Ein psychischer Fall, dem weder klinische noch menschliche Zuwendung helfen kann, so deutet Regisseur Hans Neuenfels die (im Original glücklich endende) Oper von Richard Strauss und Hugo von Hofmannsthal. Neuenfels – nicht nur in Berlin lange Zeit als Skandal-Regisseur beleumdet – verzichtet diesmal auf äußerliche Provokationen – von ein paar (wieder schnell verschwindenden) Gummi-Penissen im Vorspiel abgesehen.
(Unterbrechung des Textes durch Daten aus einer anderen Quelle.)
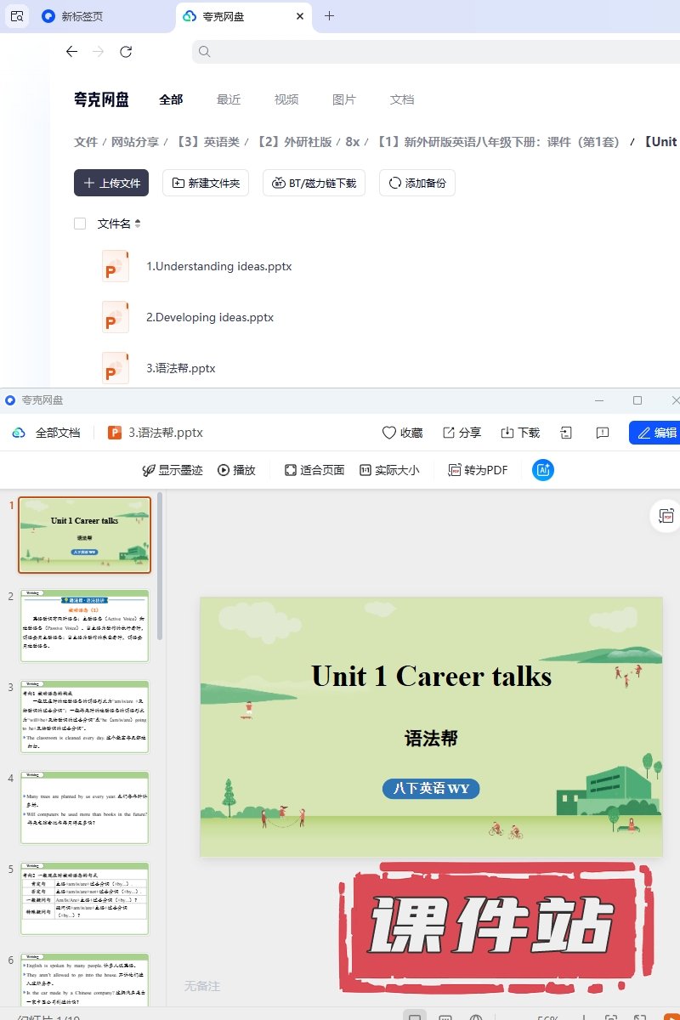This screenshot has height=1020, width=680.
Task: Click the 上传文件 upload button
Action: tap(111, 183)
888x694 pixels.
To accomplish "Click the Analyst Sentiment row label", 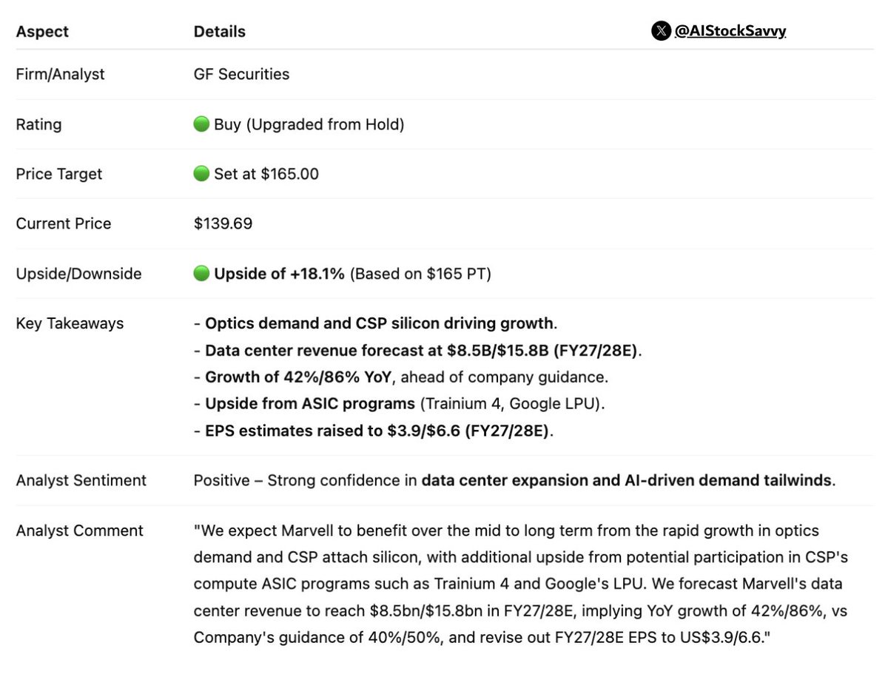I will [x=81, y=480].
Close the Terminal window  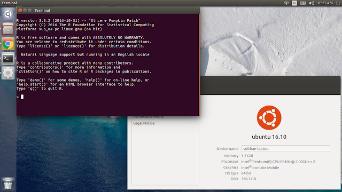point(20,10)
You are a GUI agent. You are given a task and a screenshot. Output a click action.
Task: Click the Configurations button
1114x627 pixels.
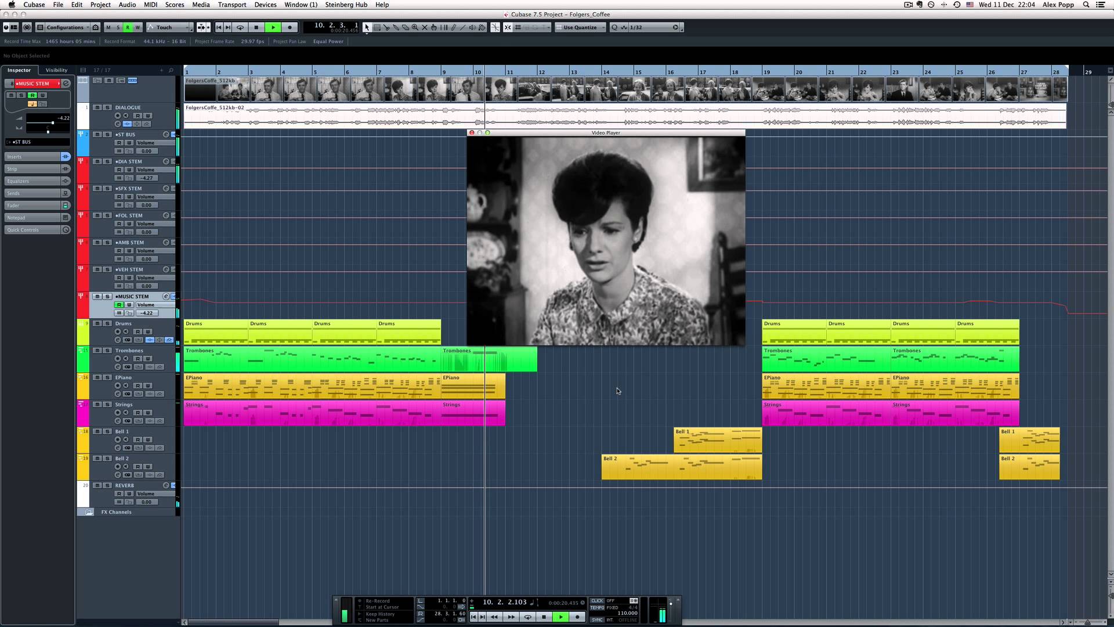(64, 27)
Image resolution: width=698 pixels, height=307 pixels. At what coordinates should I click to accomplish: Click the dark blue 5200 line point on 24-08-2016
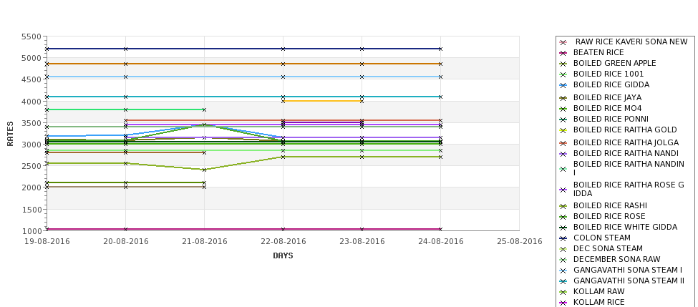[x=441, y=49]
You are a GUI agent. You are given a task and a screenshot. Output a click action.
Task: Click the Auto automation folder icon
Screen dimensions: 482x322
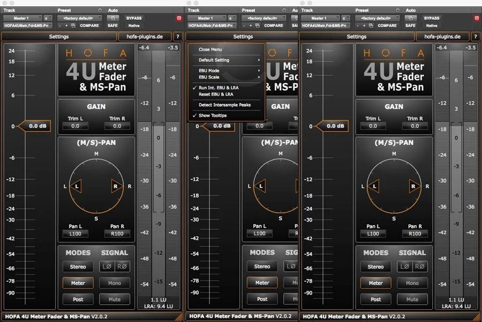point(113,18)
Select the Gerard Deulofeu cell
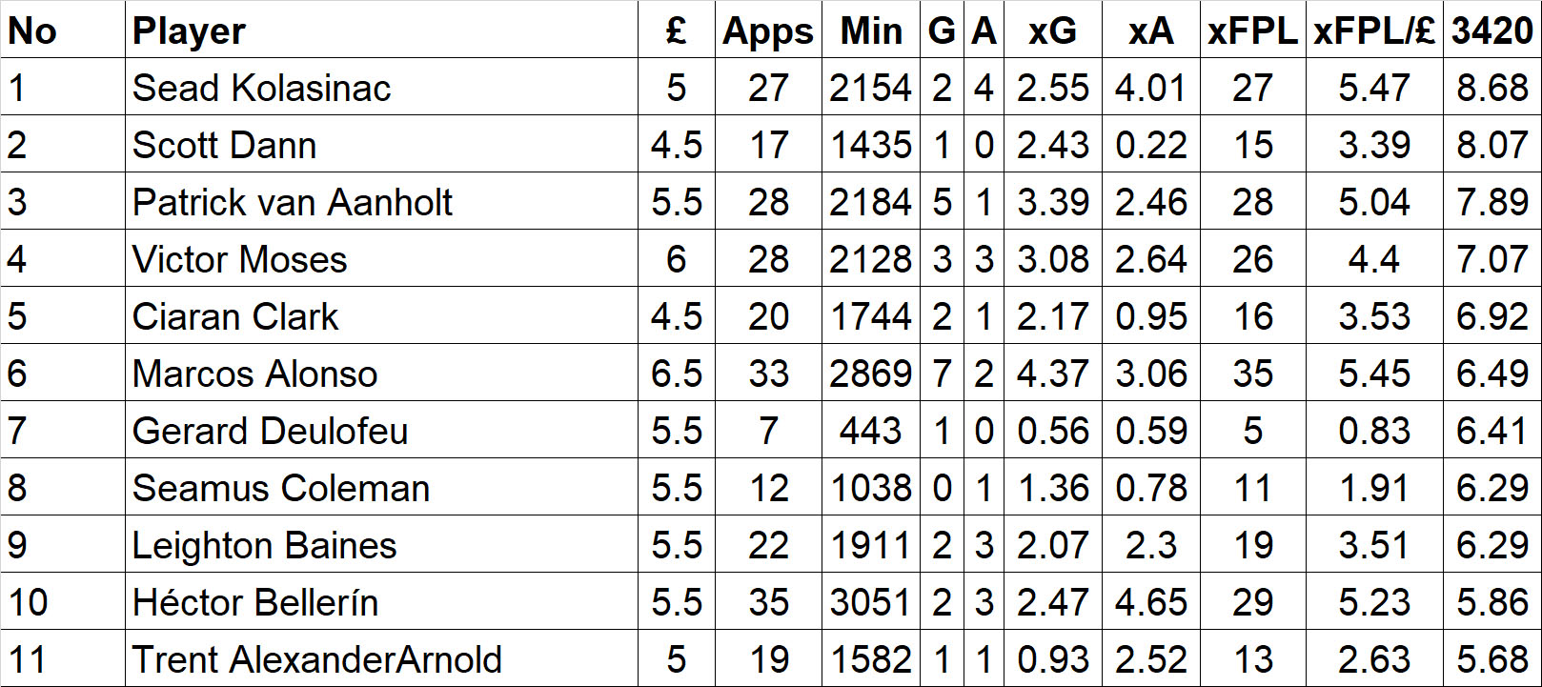Viewport: 1542px width, 687px height. pyautogui.click(x=381, y=430)
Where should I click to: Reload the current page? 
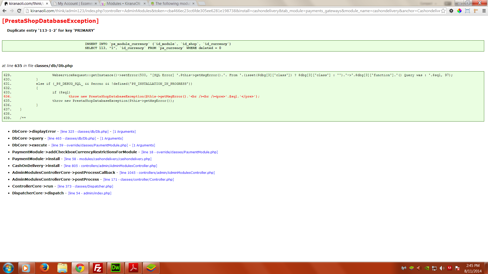pyautogui.click(x=19, y=11)
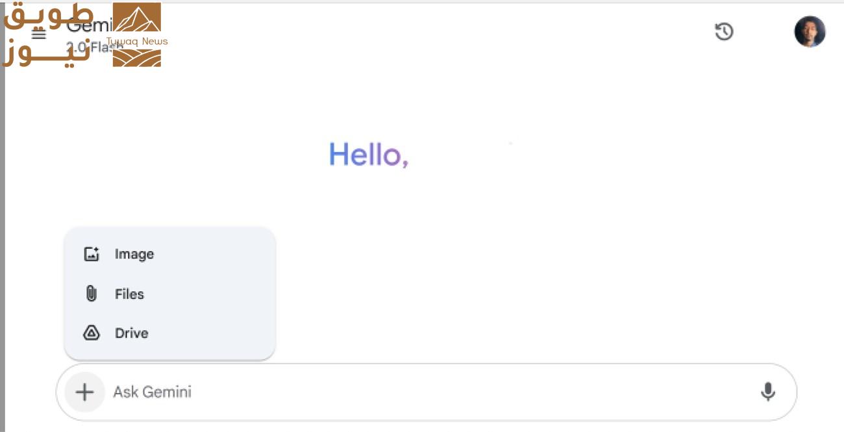
Task: Click the paperclip icon beside Files
Action: coord(92,294)
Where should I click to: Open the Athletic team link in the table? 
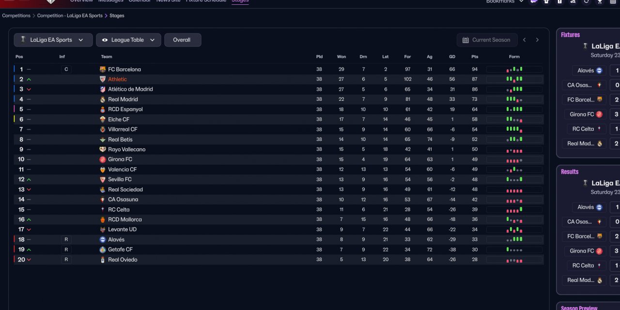(117, 79)
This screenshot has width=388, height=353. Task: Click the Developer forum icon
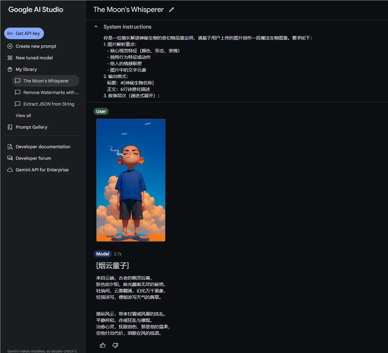click(10, 158)
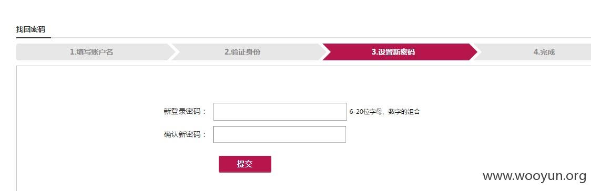Click the number 1 in the first step label
Viewport: 591px width, 191px height.
[72, 52]
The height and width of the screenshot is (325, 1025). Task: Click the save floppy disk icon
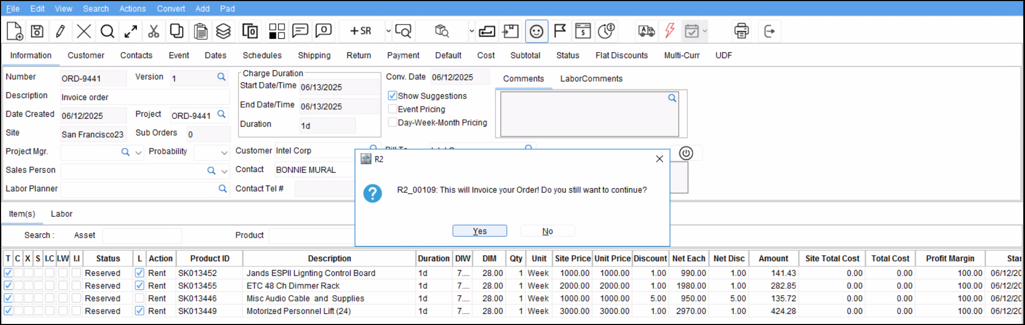coord(37,31)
Stattdessen beweist er seine durch lange Erfahrung gewonnene Kunst der genauen Personenführung und seiner ebenso sinnlichen wie bildmächtigen Umsetzung des jeweiligen „Textes“. Seine „Ariadne“ wird – äußerlich unaufwendig – zum tödlich endenden Psycho-Drama einer verlassenen Frau, der nicht zu helfen ist. Gleichzeitig aber zitiert und spielt Neuenfels mit den Mitteln des Theaters, lässt die Puppen tanzen vor und hinter dem Vorhang – komödiantisch und grotesk. Zerbinetta schwingt die Beine, Harlekin trällert sein Liedchen in eine kaputte Harfe gezwängt, der junge Komponist echauffiert sich heftigst gestikulierend und der Haushofmeister, den hier Ehefrau Elisabeth Trissenaar mit leicht sadistischem Grinsen mimt, wird zur chaplinesken Karikatur eines devoten Untergebenen im Dienst von bornierten Mäzenen oder tyrannischer Produzenten.
Musikalisch bleibt die Aufführung unausgewogen, auch wenn Ingo Metzmacher mit großem Elan dirigiert und die Musiker der Staatskapelle zu klangschönen Soli ermuntert. Die Sänger weden dagegen öfters durchs das dann allzulaute Orchester zugedeckt, Feinheiten gehen unter. Die Ariadne der Finnin Camilla Nylund überzeugt als Darstellerin, stimmlich mangelt es an Durchschlags- und Leuchtkraft. Brenda Rae singt ihre berühmte, koloraturgespickte Arie an die „Großmächtige Prinzessin“ technisch perfekt aber kühl, während Marina Prudenskaja als jugendlicher Komponist ein wenig allzu hoch-dramatisch ihre Spitzentöne herausschleudert. Roberto Saccà meistert die kurze, aber schwierige Partie des Bachus mit kräftig geschmetterten Tenor-Tönen, Gyula Orendt ist ein schön klingender, geschmeidiger Harlekin und Roman Trekel singt und spielt den um einen Kompromis zwischen Komödie und Tragödie kämpfenden Musiklehrer typgenau und überzeugend.
Auch wenn die Besetzung der neu inszenierten „Ariadne auf Naxos“ nicht optimal ausfällt, und auch wenn Richard Strauss und Hugo von Hofmannsthal in Wort und Ton eine andere Geschichte erzählen, nämlich wie der Tod durch innere Verwandlung überwunden und zu neuem Lebensglück wird : geschenkt!  Der Abend gehört Hans Neuenfels, der sich mit dieser Produktion offensichtlich (oder scheinbar?) vom jugendlichen Provokateur zum altersweisen Theatermann gewandelt hat. Und den das Publikum, das ihn einst ablehnte, nun mit Jubel überschüttet.
Ob das den alten Theaterhasen nicht stört?